Localized solar power prediction based on weather data from local history and global forecasts
Abstract
With the recent interest in net-zero sustainability for commercial buildings, integration of photovoltaic (PV) assets becomes even more important. This integration remains a challenge due to high solar variability and uncertainty in the prediction of PV output. Most existing methods predict PV output using either local power/weather history or global weather forecasts, thereby ignoring either the impending global phenomena or the relevant local characteristics, respectively. This work proposes to leverage weather data from both local weather history and global forecasts based on time series modeling with exogenous inputs. The proposed model results in eighteen hour ahead forecasts with a mean accuracy of 80% and uses data from the National Ocean and Atmospheric Administration’s (NOAA) High-Resolution Rapid Refresh (HRRR) model.
I Introduction
The power output from a PV array is known to depend on environmental variables such as irradiance, temperature (ambient and cell), wind velocity, relative humidity, air pressure, and sky conditions [1] [2]. Previous works have shown that the lack of accurate information about these variables can affect the prediction error significantly [3]. Therefore, it is important to be able to forecast these fluctuations accurately. Using such forecast plus a model that maps the environmental states to the renewable output, we can forecast the renewable output. While there exist several forecast products from the National Oceanic and Atmospheric Administration (NOAA), the spatial resolution of each of these products are typically on the order of kilometers [4]. Resolution at such scales is inadequate for purposes of localized predictions over smaller spatial scales. Therefore, a blend of local weather history along with global weather forecasts is critical to improve local weather forecast accuracy.

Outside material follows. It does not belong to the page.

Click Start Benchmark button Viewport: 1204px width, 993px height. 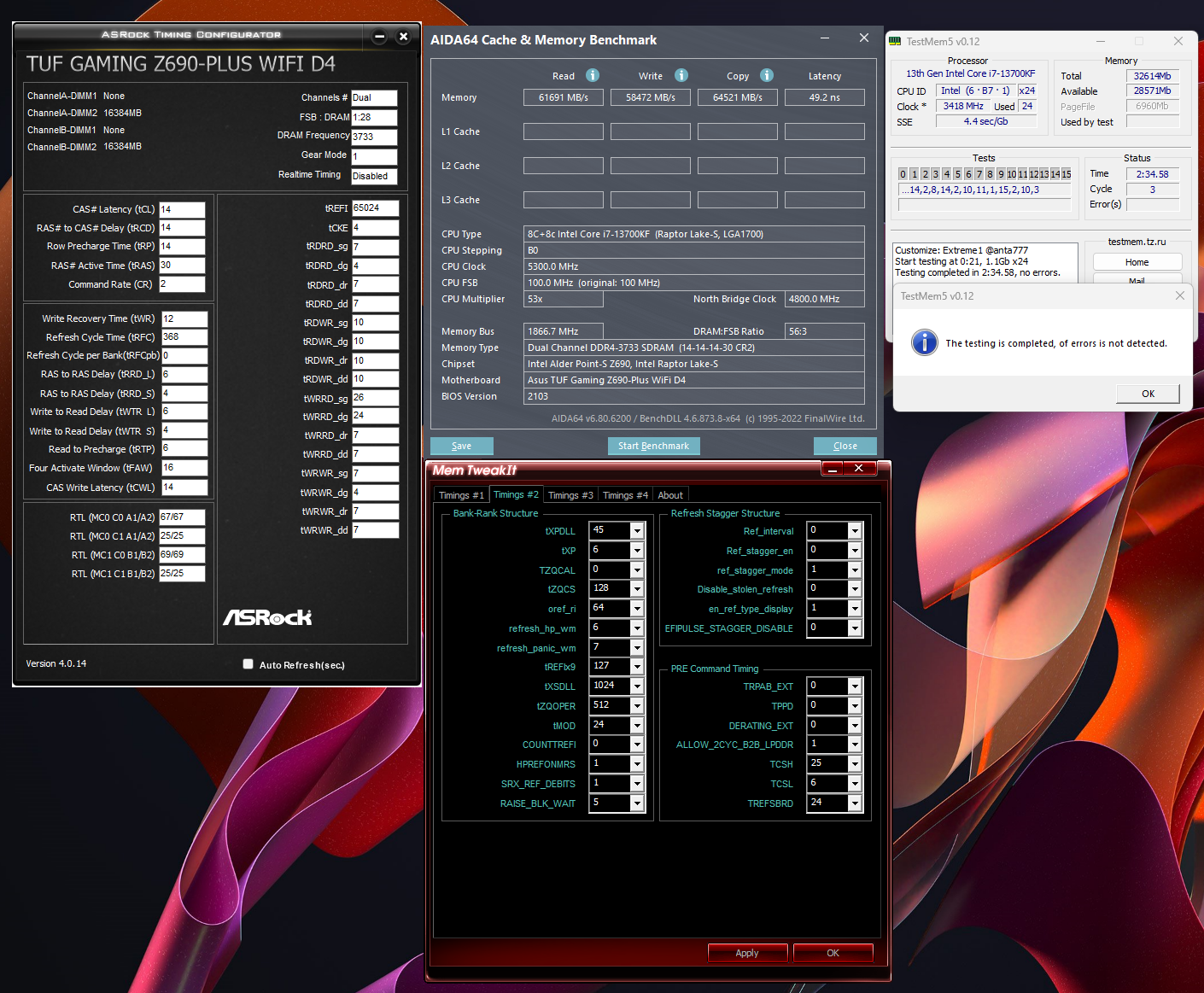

In this work, we are concerned with the problem of weather forecast-based solar power prediction. Methods proposed in the literature to forecast solar power are either based on time-series power data, global weather forecast data, or local weather measurement data. In models such as those in Pedro et al. [5], time-series power data with no exogenous inputs are used for short-term forecasting with a horizon of up to two hours into the future. However, using only past power data for forecasting does not directly integrate globally induced weather-related changes into the forecasting model. In [6] [7], both time-series power data and global weather forecasts based on mesoscale models were used for forecasting. Bacher et al. [6] conclude that for horizons up to less than six-hours, solar power is an important variable for prediction whereas over longer forecast horizons greater than nineteen hours ahead, only weather input was found adequate for prediction. However, using only global weather forecast data does not incorporate local characteristics such as shadows due to trees, buildings, or birds into the weather forecast model. On the contrary, there are also approaches that use local power and weather history for prediction as described by Chen et al. [8]. However, using only local data does not allow the model to account for impending global phenomena. As a result it is imperative to develop models that incorporate local and global characteristics to improve prediction accuracy.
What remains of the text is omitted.